REGLEMENT GESCHILLENCOMMISSIE SOCIAAL DOMEIN Subcommissie II
REGLEMENT GESCHILLENCOMMISSIE SOCIAAL DOMEIN
Subcommissie II
Woonplaatsbeginsel Jeugd en landelijke toegankelijkheid Beschermd Wonen en Maatschappelijke Opvang
Per xx 2022
Begripsomschrijving
Artikel 1. In dit reglement wordt verstaan onder:
commissie : de Geschillencommissie Sociaal Domein, subcommissie II ingesteld en in stand gehouden door de stichting;
convenant landelijke toegankelijkheid maatschappelijke opvang: convenant landelijke toegankelijkheid maatschappelijke opvang vastgesteld op 14-02- 2019. Bevat afspraken tussen alle Centrumgemeenten over de manier waarop zij samen verantwoordelijkheid voor de landelijke toegankelijkheid van maatschappelijke opvang.

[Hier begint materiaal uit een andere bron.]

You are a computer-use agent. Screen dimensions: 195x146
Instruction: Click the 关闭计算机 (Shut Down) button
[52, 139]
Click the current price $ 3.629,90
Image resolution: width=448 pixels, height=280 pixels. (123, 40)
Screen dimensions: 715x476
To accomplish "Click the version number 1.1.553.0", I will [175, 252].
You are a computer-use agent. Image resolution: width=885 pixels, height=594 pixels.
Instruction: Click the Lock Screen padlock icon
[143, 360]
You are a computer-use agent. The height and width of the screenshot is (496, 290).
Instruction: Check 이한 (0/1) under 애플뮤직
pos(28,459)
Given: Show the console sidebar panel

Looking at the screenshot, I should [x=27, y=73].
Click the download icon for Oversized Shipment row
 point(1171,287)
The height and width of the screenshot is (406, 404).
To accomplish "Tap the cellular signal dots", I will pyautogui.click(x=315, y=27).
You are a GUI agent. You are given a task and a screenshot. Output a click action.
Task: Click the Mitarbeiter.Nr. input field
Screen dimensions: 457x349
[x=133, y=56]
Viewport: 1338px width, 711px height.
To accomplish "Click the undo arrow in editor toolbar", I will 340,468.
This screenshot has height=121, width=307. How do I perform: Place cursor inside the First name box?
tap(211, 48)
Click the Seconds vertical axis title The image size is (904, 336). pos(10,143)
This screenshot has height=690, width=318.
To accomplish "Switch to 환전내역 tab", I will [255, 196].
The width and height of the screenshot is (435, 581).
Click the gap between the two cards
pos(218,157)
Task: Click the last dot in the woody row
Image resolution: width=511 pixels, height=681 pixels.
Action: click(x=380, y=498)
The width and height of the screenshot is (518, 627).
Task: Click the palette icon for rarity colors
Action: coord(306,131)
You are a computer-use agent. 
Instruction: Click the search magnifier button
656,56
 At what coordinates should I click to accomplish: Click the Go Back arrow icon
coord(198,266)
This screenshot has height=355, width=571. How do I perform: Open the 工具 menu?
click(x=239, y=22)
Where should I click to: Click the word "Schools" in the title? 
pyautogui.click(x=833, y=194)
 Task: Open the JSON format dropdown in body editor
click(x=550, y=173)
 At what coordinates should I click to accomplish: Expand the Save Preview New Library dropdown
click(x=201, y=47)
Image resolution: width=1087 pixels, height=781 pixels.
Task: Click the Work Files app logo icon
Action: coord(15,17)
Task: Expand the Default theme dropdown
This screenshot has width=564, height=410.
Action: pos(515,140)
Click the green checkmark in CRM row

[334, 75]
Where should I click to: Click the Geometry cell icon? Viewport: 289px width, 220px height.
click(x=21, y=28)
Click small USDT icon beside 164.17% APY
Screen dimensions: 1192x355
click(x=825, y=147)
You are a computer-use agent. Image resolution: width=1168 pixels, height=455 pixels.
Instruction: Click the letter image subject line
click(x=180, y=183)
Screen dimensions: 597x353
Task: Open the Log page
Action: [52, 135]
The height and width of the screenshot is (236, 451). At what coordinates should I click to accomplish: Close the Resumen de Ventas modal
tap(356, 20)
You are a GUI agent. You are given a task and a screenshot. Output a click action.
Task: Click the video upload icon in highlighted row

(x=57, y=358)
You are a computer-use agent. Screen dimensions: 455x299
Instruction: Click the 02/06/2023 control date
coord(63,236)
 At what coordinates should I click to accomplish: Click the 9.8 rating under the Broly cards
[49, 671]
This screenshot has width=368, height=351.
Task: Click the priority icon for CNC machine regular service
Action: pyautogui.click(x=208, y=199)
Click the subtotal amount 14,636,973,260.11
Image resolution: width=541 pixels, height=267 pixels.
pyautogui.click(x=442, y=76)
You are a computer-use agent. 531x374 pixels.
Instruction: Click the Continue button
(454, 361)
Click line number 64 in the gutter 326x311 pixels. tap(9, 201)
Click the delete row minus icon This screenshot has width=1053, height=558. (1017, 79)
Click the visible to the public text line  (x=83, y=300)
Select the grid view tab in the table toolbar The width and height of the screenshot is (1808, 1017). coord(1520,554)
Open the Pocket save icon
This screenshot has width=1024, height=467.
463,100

convenant implementatie woonplaatsbeginsel Jeugdwet: het convenant implementatie woonplaatsbeginsel Jeugdwet is vastgesteld in mei 2021 en bevat aanvullende afspraken tussen gemeenten met betrekking tot de implementatie van het woonplaatsbeginsel
gemeente : de gemeente of meerdere gemeenten gezamenlijk (al dan niet in
een Gemeenschappelijke Regeling)
partijen : de gemeente(-n) en/of de (zorg-)aanbieder(s);
schriftelijk : schriftelijk of op elektronische wijze
stichting : de Stichting Geschillencommissies voor Beroep en Bedrijf
werkinstructie landelijke toegankelijkheid maatschappelijke opvang: Werkinstructie landelijke toegankelijkheid maatschappelijke opvang vastgesteld op 14-02-2019: de werkinstructie is een nadere uitwerking van het convenant.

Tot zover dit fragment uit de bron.